1. Silence is Golden - Chancellor's Autumn Statement

The Chancellor wasn't totally silent on the subject of pensions but, comparatively speaking, it wasn't high on his agenda. The ban on pensions cold calling is a positive step. It is also welcome news that more will be done to tighten transfer legislation to prevent pensions scams. The reduction in the money purchase annual allowance from 10,000 to 4,000 was a surprise as it impacts "freedom and choice" options. Is the reduction necessary? The responses to consultation will be interesting. At least pensions contributions are not affected by the crack down on salary sacrifice...

2. Money's Too Tight (To Mention) - Bankruptcy Doesn't Necessarily Mean a Lost Pension Pot

The courts have clarified that a trustee in bankruptcy cannot take account of a bankrupt's pension which he has not yet elected to draw down. This is the case even if the bankrupt has reached his normal minimum pension age and there are no other constraints affecting his ability to take pension early. This position can be contrasted with that of a member who is not bankrupt where a court order can be obtained requiring the member to draw down pension to satisfy a judgment debt in certain circumstances.

3. Another Brick in the Wall -  Filling the Master Trust Gap

The Pension Schemes Bill sets out the broad framework for the authorisation and supervision of "master trust schemes" and will give wide powers to the Pensions Regulator. Master trust schemes will have to meet strict new criteria before entering the market and must have a continuity strategy to protect members if the trust is terminated. The definition of a "master trust scheme" broadly catches pension plans with non-associated employers but exclusions can be made through regulations. Trustees and employers of plans potentially affected by the legislation should monitor developments closely.

Look out for the regulations clarifying the definition of "master trust".

4. You Spin Me Round (Like a Record) - Guaranteed Minimum Pensions

Trustees looking at liability reduction exercises involving trivial commutation lump sums should exercise caution. If a member has a GMP, this can only be commuted early if it is revalued on a fixed rate basis. Additionally, a change in legislation has resulted in uncertainty as to the trivial commutation amount that must be paid out before GMP pension age. And remember where pension plans revalue GMPs at a fixed rate, trustees must pass a resolution before 6 April 2017 if they wish to prevent an underpin from applying.

5. Money, Money, Money - The Potential Impact on Trustees of New Data Protection Fines

A relatively unexamined consequence of the forthcoming General Data Protection Regulation is the potentially devastating impact on trustees of the new maximum fine of 20 million or 4% of global turnover, if greater. Trustees should check the indemnity and exoneration provisions in their plan documents and take legal advice to ensure adequate protections are in place. Individual trustees who do not benefit from suitable indemnity or exoneration provisions could find themselves personally liable. This may encourage greater use of corporate trustee vehicles.

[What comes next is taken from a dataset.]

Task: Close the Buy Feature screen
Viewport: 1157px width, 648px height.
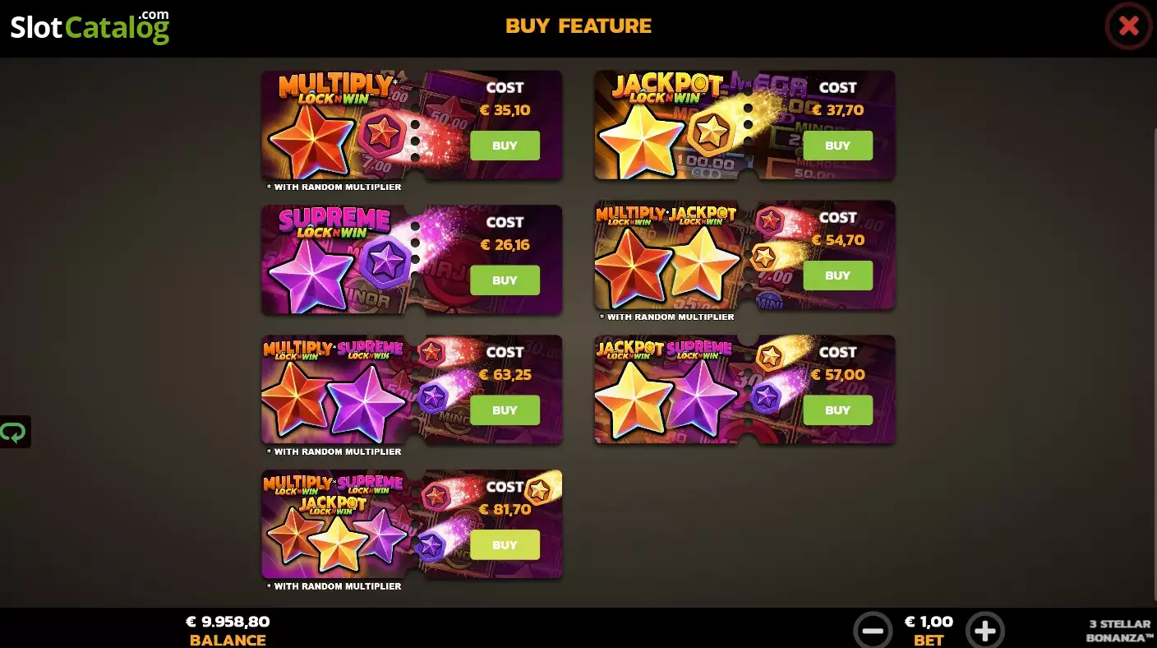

6. No Regrets - Pensions Advice Allowance

From 6 April 2017 the government plans to introduce a pensions advice allowance to make financial advice more accessible and affordable for members. Pension savers will be able to use 500 from their money purchase pot for authorised financial advice, where allowed by pension plan rules. This will be an authorised payment for tax purposes. The government will also improve the income tax and national insurance exemption for the first 500 of financial advice on pensions, where the advice is arranged by the employer.

Trustees and employers will need to consider whether to make this available.

7. Candle in the Wind - Another Inflation Change

CPIH (which includes an element of housing costs) is to become the government’s preferred method of measuring consumer price inflation from March 2017. It remains to be seen whether CPIH will eventually replace CPI as the statutory basis for pensions inflation, but as CPIH is currently higher than CPI, it would add to the cost of pension provision. The government’s switch may open the debate for some private sector occupational plans where a switch of inflation measure is possible under the plan rules. RPI will continue to be published.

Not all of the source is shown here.